My introduction to the humble peach was dredged in sickly corn syrup and cut in perfectly smooth halves. The canned variety was always in reach, always in season, always available for cheap in the grocery store. Fresh fruits were hard to keep in my house when I was younger. My brothers and I refused to eat anything not tooth-achingly sweet and brightly packaged, to the chagrin of my mother.
I can happily report that those habits are long gone. As you could guess from my previous posts, my refrigerator has been well stocked with all sorts of summer fruits: blueberries, strawberries, nectarines, and of course, peaches.
My mum had been wanting to eat cobbler for some time now. Any fruit cobbler we order at a restaurant or buy at a supermarket has never met her expectations. It is always too sweet, too much crust, too much topping. My family doesn’t have much of a sweet tooth; we were never the type to have cakes or cookies around in the house. I wouldn’t say that I personally don’t have a sweet tooth, but rather, it’s just pickier than most folks’.

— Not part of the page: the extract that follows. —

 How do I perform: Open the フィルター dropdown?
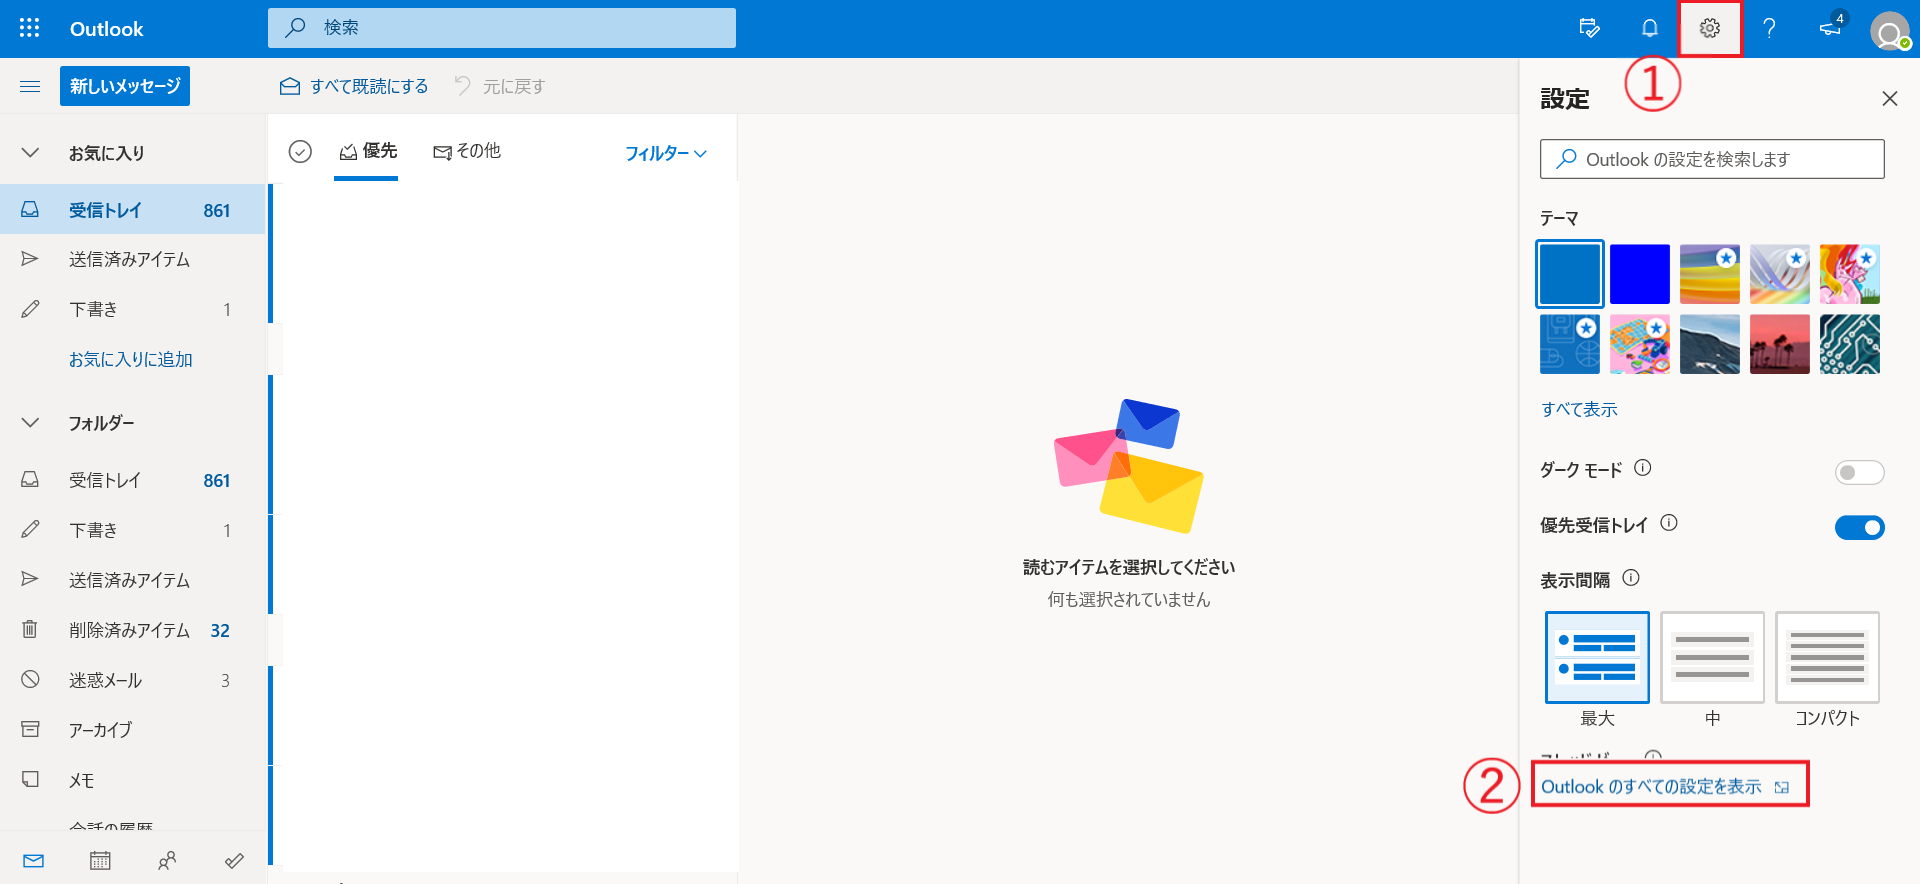[666, 153]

So this is my ‘healthy, not-too-sweet’ peach cobbler. The amount of sugar you toss in with the peaches will depend on their ripeness. Using ripe peaches? Feel free to cut it down to a mere ½ cup. Are your peaches kinda firm? Use the full ¾ cup. I like to use as little sugar as possible to allow for the natural sweetness of the peaches to come out (and a little tartness is okay). I am certain you could use honey as your sweetener as well, in even lesser amounts.
Why whole wheat flour? For this particular cobbler, it’s because I ran out of all-purpose flour and I felt too lazy to make the two minute drive to the store. This is a common trope in my recipes: I always find a way to sneak in whole wheat flour. It adds fiber and is a bit more nutty smelling than regular all-purpose, but will soak up more of the liquids present. Also, I’ve accumulated a large amount of whole wheat flour in my cupboards (it turns out my mum had a full bag at home and I brought two more bags from college).

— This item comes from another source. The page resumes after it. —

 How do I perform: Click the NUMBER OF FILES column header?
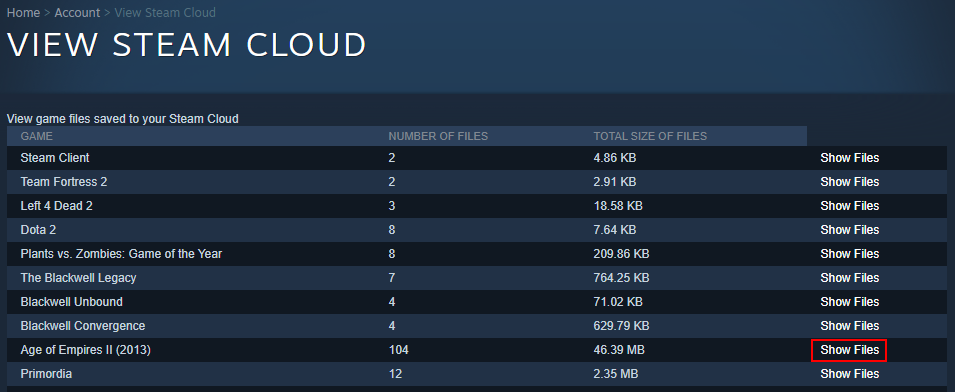tap(438, 136)
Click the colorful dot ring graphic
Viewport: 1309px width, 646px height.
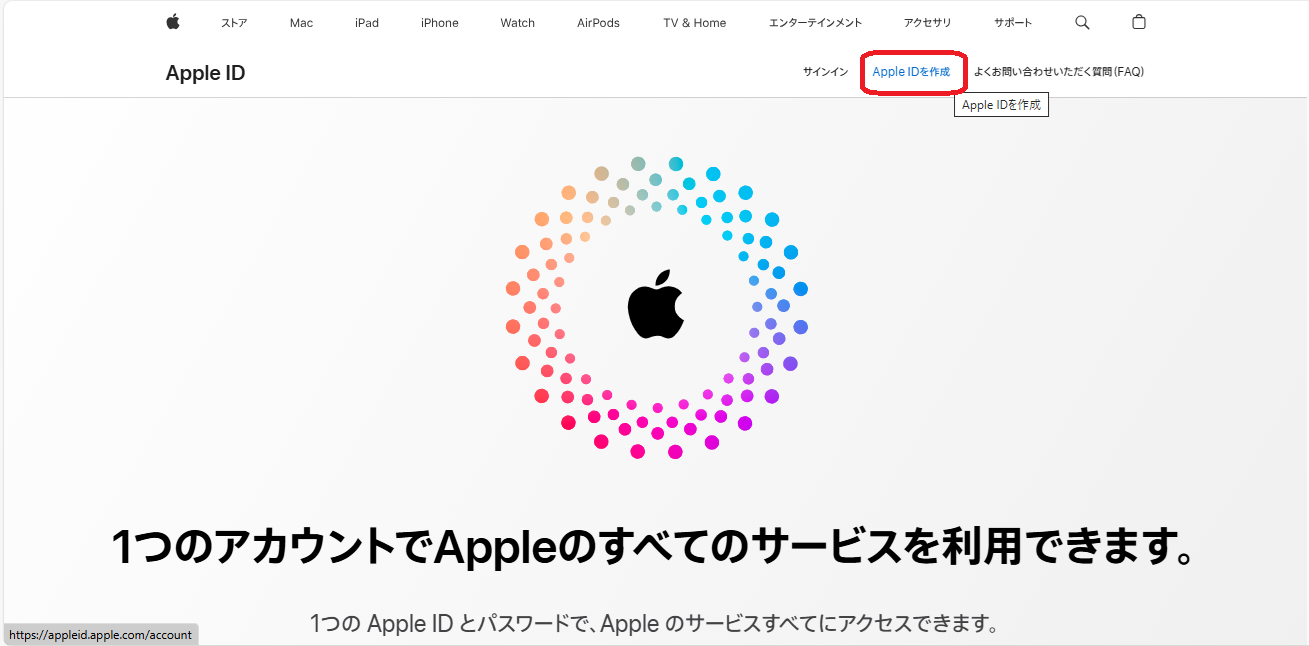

If you are curious and would like to start adding in some whole wheat in your recipes, definitely experiment! There are certain recipes where it will work better. Start with things that are more forgiving (say, bread or chocolate chip cookies) and substitute out a quarter of the all-purpose flour that is needed. I like to go half-half with my flours for most recipes, since whole wheat flour has a drying effect if you aren’t careful with the amount used.
Whole Wheat Peach Cobbler
Adapted from Food Network
Feeds 5-6 people with generous helpings
4 cups sliced fresh peaches, peeled or unpeeled (this is about seven peaches)
½-3/4 cup brown sugar*
½ teaspoon ground cinnamon
1 tablespoon whole wheat flour**
Juice from ½ lemon (or about 1 tbsp lemon juice)
1 cup whole wheat flour**, plus additional as needed
1 teaspoon baking powder
1/2 teaspoon baking soda
3 tablespoons white sugar
4 tablespoons unsalted butter, cut into small pieces
2/3 cup buttermilk (or ⅔ cup milk minus a tablespoon, plus a tablespoon of lemon juice or white vinegar)

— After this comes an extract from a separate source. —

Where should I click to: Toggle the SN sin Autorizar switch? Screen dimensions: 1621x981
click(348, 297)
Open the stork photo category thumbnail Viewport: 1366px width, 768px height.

*Depends on how ripe your peaches are and how sweet you would like it to be. Unsure? Go ahead and use ¾ cup.
**All-purpose flour is perfectly fine here as well. The cobbler crust will be lighter in color.
Preheat the oven to 425 degrees Fahrenheit.
Generously butter a 1 1/2-quart shallow baking dish. In a large bowl, toss the peaches with the lemon juice, and then with the brown sugar, cinnamon, and 1 tablespoon flour. Transfer the peaches to the baking dish and spread evenly. Bake for 10 minutes in the preheated oven.
Meanwhile, combine all dry ingredients for the cobbler crust in another bowl. Cut in the butter with a pastry cutter or your fingers, until the texture resembles coarse crumbs with butter pieces no bigger than peas. Add the buttermilk and stir to form a soft dough.
Remove fruit from oven and drop rounded spoonfuls of dough on top. You may want to place the baking dish on a cookie sheet, just in case the fruit bubbles over the rim. Bake until fruit is bubbly and crust topping is golden brown, about 20 minutes. Serve warm with vanilla ice cream or a dollop of whipped cream.
These two combine..
…to achieve this beauty!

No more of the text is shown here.